Bottom line: Oregon is facing the same economic conditions, yet they
will have no rate increases. Washington had no rate increases for eight
years before raising rates the last two years. Oregon has reduced rates
for 12 years, and held rates steady the last two years.
2) L&I:"Our careful management of the state fund resulted in $400 million
in dividends and some $1.4 billion in avoided premiums. Those numbers
are truly significant compared to the $22.7 million that Mercier notes Oregon
employers will save next year as a result of not raising its rates in 2004."
Response:
In Oregon, "the cumulative cut in workers' compensation insurance
costs since 1990 totals 57.4 percent, with resulting savings to employers
of approximately $8.8 billion."
Bottom line: While Washington employers will be paying more, Oregon
employers will save $22.7 million next year. Oregon employers have saved
$8.8 billion since their reductions began.
3) L&I:"Despite two rate increases, Washington's workers' compensation
insurance system provides a high level of benefits at a cost that continues
to be well below most other states and equal to or lower than our
neighbors in Oregon, Idaho, Montana and California."
Response:
Washington's rates will be 14% higher than Oregon's in 2004. Since
2002, Washington's rates have increased faster than CA, ID and NV while
Oregon's rates have held steady.
Rate
changes since 2002: CA (+ 4.2%); ID (+ 3.4%); NV (<- 10.9%>);
OR (no change); WA (+ 41.8%)
Idaho even took out a full page ad in the Wall Street Journal on 11/5/03
to compete with neighboring states: "Idaho employers pay some of
the lowest workers' comp premiums in the country. In fact, our workers'
comp rates for 2003 are 30% less than our 1994 rates. Idaho is open for
business."
Bottom line: Despite facing the same economic circumstances as other
western states, Washington's rates have increased faster.
4) L&I:"We implemented many of the JLARC recommendations.
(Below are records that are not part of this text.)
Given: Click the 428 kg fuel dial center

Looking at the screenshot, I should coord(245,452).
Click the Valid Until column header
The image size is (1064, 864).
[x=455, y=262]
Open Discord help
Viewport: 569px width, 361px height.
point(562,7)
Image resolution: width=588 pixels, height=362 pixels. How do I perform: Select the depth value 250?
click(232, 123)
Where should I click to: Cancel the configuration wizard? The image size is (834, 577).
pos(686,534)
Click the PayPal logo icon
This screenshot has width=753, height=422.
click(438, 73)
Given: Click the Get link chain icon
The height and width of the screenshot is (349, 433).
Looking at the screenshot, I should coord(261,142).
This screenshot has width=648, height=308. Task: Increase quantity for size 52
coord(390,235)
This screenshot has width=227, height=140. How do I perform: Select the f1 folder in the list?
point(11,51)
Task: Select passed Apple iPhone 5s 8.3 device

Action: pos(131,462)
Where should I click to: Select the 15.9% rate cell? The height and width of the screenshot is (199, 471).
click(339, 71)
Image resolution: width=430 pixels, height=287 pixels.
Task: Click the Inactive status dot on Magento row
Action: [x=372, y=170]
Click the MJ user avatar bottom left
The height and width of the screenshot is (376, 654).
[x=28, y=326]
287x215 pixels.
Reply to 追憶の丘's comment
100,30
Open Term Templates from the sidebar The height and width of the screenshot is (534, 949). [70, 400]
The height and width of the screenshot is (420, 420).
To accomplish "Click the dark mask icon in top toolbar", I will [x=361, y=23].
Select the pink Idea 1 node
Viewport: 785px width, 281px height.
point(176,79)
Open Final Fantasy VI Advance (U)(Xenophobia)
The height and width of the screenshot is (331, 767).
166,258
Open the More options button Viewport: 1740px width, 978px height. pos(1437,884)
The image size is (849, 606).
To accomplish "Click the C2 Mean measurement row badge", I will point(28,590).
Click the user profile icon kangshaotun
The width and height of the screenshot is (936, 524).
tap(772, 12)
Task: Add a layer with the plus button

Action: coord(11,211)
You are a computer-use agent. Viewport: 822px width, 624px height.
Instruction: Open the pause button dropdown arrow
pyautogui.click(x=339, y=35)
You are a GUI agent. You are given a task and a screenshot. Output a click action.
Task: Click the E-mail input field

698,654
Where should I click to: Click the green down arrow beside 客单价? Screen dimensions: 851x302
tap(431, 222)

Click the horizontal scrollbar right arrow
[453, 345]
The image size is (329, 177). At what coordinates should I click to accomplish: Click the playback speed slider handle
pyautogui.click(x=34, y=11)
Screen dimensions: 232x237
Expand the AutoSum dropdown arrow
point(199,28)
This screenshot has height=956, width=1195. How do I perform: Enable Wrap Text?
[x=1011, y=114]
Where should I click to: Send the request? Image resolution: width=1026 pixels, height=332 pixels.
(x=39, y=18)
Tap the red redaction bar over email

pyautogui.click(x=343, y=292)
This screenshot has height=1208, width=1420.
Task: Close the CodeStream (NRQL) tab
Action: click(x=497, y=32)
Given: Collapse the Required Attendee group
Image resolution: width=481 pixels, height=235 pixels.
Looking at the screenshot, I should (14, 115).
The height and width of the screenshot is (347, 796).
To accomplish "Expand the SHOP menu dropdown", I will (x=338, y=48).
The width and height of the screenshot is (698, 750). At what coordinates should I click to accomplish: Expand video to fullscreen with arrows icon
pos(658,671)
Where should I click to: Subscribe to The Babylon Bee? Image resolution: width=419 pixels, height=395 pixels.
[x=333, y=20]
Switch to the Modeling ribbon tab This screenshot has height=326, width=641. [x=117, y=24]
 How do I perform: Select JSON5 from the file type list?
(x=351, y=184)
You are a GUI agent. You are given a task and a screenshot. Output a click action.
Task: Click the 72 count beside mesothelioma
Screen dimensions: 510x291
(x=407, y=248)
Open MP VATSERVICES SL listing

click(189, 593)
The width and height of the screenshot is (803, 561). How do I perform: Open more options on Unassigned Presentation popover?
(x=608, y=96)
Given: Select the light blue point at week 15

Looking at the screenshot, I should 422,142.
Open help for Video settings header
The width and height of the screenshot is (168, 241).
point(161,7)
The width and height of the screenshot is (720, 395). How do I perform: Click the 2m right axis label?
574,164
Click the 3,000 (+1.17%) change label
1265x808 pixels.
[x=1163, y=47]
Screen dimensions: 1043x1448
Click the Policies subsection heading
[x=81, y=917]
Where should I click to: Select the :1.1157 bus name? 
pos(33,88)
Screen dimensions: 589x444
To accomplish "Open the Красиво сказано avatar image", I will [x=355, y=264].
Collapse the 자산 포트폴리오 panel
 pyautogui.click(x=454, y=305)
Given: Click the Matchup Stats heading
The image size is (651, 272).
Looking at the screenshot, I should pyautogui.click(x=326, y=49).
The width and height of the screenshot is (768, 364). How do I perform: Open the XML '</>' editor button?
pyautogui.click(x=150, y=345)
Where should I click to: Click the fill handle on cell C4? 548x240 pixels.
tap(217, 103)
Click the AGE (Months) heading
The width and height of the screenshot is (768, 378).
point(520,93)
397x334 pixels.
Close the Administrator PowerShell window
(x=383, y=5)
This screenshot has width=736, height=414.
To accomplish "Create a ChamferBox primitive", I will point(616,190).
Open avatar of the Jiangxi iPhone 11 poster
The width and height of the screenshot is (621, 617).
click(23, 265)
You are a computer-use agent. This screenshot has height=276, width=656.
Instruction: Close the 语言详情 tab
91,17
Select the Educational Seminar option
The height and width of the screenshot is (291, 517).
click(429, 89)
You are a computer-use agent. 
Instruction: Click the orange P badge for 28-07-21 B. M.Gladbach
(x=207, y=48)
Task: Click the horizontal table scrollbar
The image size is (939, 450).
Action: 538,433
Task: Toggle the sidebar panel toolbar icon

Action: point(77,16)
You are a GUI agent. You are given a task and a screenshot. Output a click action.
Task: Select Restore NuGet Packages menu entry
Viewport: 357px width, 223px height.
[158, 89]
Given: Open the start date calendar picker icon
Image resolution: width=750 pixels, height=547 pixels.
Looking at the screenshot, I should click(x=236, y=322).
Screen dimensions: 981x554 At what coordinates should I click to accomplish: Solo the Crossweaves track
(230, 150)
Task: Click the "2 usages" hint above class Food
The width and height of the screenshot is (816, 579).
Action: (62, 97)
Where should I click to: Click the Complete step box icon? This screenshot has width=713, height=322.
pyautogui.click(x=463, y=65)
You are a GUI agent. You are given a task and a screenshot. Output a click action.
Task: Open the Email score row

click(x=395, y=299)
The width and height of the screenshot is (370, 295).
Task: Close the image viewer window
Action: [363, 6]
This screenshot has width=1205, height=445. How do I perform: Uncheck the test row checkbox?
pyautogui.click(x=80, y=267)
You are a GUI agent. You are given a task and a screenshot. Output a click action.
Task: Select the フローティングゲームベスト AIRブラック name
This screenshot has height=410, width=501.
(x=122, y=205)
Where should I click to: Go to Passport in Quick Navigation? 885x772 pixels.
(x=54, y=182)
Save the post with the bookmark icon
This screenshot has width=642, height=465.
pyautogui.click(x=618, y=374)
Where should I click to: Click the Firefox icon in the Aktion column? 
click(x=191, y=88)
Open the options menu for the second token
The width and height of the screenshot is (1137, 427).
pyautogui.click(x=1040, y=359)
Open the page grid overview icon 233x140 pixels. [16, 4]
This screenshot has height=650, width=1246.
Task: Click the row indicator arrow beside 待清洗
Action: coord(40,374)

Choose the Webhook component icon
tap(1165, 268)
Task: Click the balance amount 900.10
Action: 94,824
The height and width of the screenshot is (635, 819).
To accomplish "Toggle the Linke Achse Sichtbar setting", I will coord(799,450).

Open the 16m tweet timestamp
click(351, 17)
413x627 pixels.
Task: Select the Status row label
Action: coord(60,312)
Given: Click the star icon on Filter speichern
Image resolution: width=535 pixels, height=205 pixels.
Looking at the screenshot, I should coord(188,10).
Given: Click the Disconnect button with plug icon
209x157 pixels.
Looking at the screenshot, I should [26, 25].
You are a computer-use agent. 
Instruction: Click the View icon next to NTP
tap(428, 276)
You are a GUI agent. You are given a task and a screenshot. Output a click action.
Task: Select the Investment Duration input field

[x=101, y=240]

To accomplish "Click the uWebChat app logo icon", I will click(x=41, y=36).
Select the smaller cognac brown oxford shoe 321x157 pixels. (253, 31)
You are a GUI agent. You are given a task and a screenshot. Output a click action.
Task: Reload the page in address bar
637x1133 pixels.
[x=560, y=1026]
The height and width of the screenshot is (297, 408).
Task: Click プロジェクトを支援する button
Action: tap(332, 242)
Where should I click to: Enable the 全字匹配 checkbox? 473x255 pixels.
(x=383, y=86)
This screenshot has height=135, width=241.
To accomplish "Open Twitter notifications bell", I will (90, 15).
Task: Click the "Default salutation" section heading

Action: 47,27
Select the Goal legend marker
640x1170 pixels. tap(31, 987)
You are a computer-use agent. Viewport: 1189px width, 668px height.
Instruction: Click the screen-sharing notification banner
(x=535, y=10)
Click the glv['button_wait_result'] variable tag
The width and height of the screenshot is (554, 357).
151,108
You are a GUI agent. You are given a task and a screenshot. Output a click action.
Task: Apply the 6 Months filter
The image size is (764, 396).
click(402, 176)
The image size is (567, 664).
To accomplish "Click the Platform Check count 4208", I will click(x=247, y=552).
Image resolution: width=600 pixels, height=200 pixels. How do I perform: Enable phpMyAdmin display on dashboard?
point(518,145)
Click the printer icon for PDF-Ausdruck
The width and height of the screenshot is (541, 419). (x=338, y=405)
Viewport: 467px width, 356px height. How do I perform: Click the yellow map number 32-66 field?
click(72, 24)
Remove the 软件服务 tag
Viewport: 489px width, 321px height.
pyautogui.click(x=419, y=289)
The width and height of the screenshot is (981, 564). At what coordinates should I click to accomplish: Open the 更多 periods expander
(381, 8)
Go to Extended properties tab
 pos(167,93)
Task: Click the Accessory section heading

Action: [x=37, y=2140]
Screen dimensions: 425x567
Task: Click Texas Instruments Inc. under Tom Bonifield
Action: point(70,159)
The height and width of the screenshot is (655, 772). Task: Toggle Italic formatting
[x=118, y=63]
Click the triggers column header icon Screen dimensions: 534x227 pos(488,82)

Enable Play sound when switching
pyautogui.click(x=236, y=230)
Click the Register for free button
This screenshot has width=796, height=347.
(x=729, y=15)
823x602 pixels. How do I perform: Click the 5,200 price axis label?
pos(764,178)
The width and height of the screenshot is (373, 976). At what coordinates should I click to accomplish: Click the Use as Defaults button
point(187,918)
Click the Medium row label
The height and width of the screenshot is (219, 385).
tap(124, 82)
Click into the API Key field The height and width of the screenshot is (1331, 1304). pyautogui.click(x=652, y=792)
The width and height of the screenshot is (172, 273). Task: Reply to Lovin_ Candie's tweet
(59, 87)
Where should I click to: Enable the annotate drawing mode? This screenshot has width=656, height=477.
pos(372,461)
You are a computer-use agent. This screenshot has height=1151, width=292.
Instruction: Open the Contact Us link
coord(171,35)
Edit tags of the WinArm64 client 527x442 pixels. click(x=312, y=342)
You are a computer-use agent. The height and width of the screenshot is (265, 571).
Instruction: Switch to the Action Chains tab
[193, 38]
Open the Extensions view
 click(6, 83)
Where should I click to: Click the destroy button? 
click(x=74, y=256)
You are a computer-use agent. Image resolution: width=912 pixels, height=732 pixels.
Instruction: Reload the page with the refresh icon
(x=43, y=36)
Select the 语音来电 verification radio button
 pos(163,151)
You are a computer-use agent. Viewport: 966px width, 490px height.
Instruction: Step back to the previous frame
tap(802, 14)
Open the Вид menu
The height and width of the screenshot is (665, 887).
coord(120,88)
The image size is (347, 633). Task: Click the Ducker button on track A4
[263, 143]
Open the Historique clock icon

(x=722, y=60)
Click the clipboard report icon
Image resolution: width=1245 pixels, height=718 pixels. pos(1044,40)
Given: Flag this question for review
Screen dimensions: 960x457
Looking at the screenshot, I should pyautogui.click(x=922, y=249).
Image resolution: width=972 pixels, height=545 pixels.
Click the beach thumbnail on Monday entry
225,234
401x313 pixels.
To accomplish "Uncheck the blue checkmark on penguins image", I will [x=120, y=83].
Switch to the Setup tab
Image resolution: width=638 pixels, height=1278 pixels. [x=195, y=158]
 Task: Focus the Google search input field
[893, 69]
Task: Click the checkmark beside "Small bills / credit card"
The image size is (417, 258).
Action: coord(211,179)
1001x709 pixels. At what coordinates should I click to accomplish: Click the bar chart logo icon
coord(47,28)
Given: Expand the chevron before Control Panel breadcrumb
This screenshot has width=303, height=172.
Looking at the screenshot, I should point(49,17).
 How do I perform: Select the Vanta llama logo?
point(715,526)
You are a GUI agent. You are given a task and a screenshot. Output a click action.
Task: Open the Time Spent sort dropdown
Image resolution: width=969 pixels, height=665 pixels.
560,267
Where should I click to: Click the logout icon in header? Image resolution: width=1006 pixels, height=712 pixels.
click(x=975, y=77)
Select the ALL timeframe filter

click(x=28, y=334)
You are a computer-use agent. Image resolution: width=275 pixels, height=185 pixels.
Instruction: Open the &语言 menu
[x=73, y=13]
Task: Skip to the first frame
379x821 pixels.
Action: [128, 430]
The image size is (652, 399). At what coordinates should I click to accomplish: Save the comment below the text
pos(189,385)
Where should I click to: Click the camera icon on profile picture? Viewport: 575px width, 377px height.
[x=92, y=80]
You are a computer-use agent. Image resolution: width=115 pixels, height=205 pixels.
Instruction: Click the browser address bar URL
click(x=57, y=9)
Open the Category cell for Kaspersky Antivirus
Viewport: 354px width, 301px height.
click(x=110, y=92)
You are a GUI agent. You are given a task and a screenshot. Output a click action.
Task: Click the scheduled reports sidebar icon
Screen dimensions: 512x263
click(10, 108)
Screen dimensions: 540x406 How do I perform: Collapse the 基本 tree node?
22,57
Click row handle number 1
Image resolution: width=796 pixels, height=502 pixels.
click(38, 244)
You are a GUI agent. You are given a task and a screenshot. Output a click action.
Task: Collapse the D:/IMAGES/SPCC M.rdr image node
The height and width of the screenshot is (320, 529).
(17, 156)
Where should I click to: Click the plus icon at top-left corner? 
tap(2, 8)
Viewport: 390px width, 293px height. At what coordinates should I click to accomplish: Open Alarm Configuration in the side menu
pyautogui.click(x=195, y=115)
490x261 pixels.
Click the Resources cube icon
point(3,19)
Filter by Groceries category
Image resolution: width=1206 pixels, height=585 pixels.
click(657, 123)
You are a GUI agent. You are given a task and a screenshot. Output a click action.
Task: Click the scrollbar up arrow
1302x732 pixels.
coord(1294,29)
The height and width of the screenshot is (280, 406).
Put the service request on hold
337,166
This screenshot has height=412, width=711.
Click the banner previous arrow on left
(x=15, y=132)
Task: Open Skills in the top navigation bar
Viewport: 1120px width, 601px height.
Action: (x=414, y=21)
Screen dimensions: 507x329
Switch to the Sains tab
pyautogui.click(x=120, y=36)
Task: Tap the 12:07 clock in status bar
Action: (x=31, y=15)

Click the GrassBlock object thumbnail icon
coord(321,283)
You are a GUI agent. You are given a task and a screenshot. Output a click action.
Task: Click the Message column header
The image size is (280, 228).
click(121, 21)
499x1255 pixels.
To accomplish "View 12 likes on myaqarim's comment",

Some were not
implemented because they were either unworkable within the existing state
system or because business and organized labor were unable to agree
on proposed solutions that would have required approval by the Legislature.
Changes to the workers' compensation system usually can't be made in the
Legislature unless both business and labor agree to them."
Response:"While the 1998 audit found Washington's [worker comp] system to
be efficient, it also found many areas where improvements were needed .
. . many important recommendations of the 1998 audit have yet to be implemented.
Some of those potential changes are standard practices, and could generate
substantial improvements in how L&I manages the system, as well as potential
cost savings."
Employer reporting of injuries - Standard practice nationally
which facilitates early reporting of claims, improved claims handling,
and early return to work.
Assign employers to individual claims managers at L&I -
Standard practice nationally and could be done to greater extent in
Washington.
Improve early, three-party communication with employers, physicians,
and injured workers - This is standard practice nationally and
could be done in Washington.
Performance-based referral system for vocational rehabilitation should:
Define standards of quality and effectiveness; use measures of satisfaction
of workers and employers; include a minimally acceptable threshold for
referrals; consider the full range of a providers' activity in serving
state-funded cases; be used in making referrals - L&I's system
does not include all of the recommended elements and is not actually used
to make referrals. The system may also create the wrong incentives.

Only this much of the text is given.